DATA TO EXAMINE
============

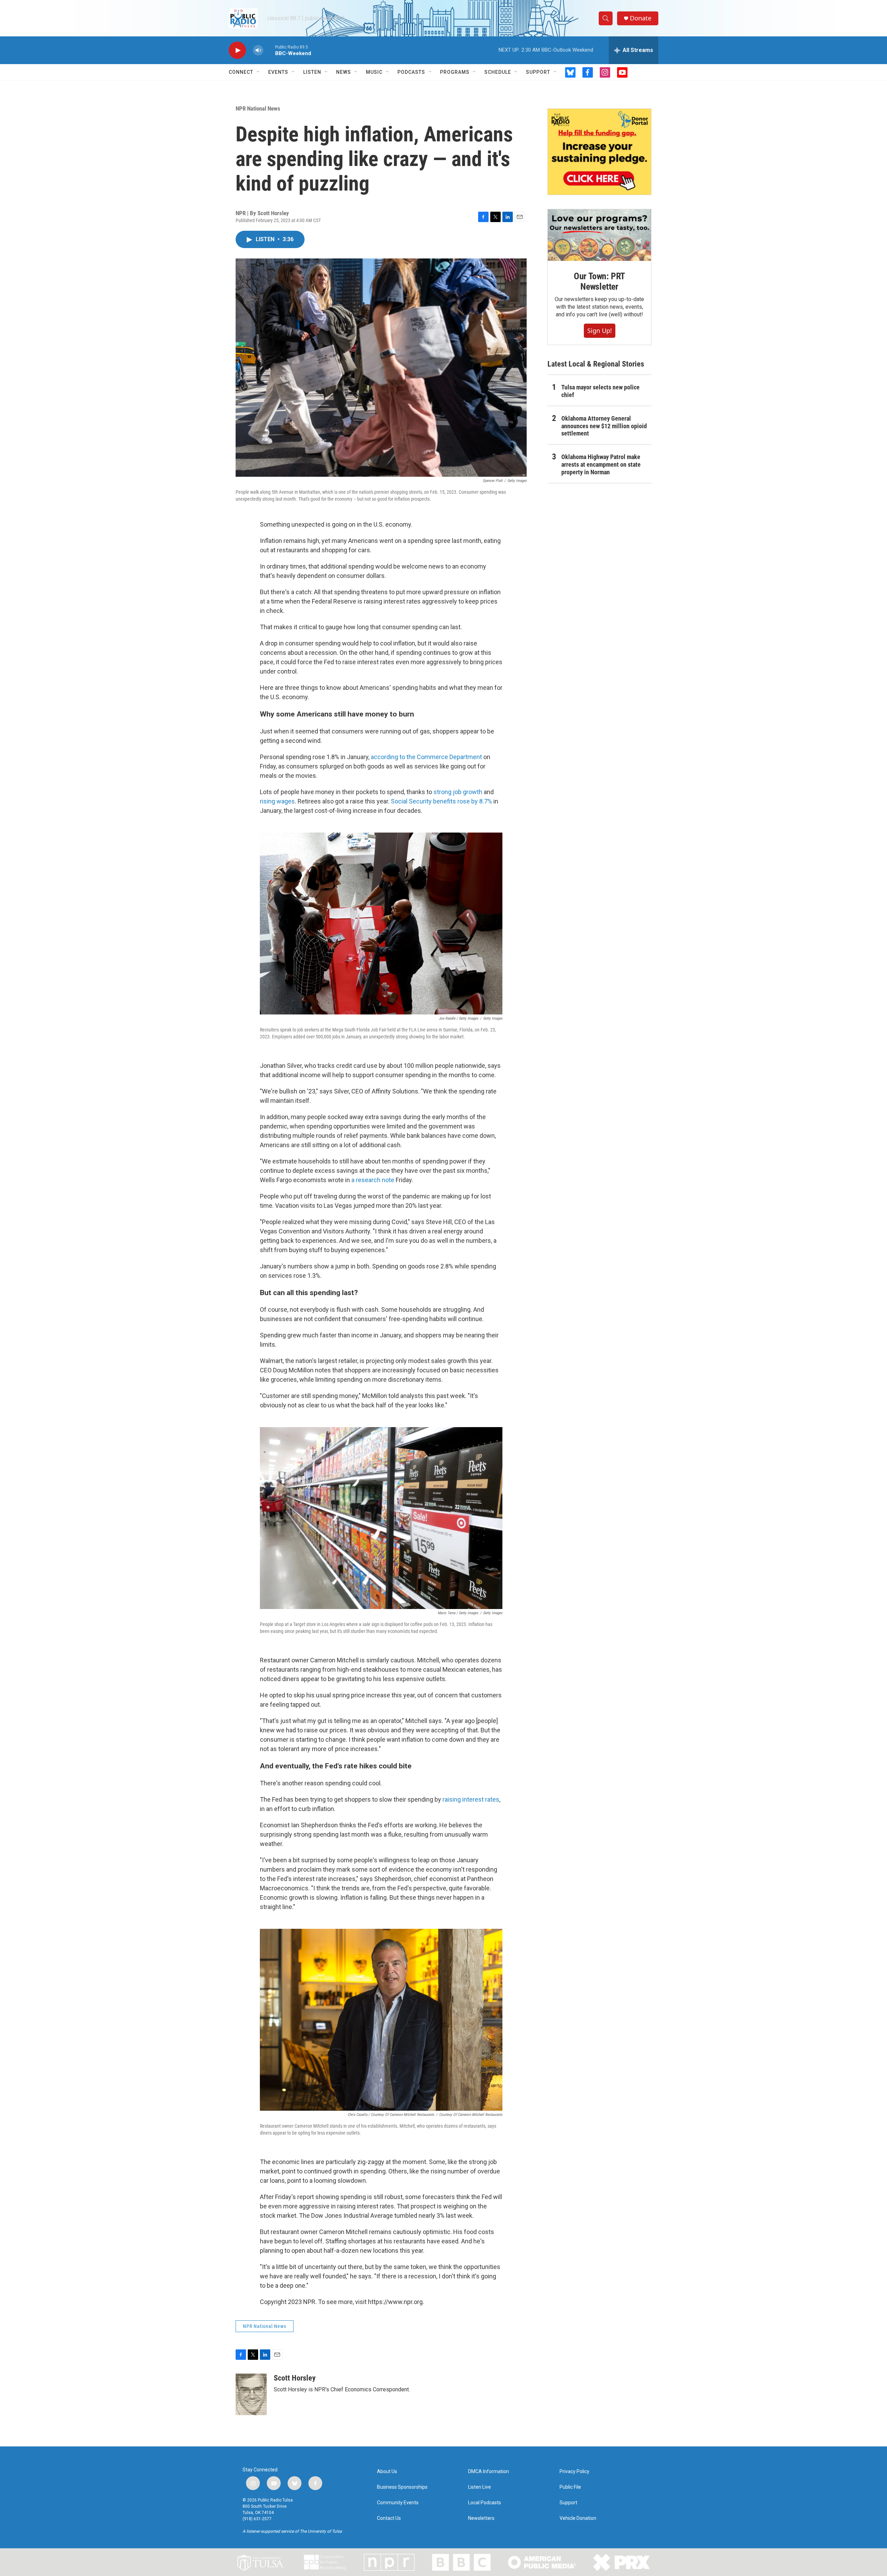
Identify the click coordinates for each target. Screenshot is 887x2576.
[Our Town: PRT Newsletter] (599, 235)
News (343, 72)
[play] (237, 50)
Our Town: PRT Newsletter (599, 281)
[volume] (258, 50)
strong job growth (457, 791)
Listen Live (479, 2487)
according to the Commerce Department (426, 757)
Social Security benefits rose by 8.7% (441, 801)
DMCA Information (488, 2471)
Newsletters (481, 2518)
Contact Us (389, 2518)
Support (538, 72)
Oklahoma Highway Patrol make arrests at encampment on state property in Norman (601, 464)
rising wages (277, 801)
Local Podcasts (484, 2502)
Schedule (497, 72)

============

YOUR TASK
Go back to the data above and please quote exactly, and only, the lines from the line with "Listen Live (479, 2487)" through its last line.

RESULT OF THE EXERCISE
Listen Live (479, 2487)
according to the Commerce Department (426, 757)
Social Security benefits rose by 8.7% (441, 801)
DMCA Information (488, 2471)
Newsletters (481, 2518)
Contact Us (389, 2518)
Support (538, 72)
Oklahoma Highway Patrol make arrests at encampment on state property in Norman (601, 464)
rising wages (277, 801)
Local Podcasts (484, 2502)
Schedule (497, 72)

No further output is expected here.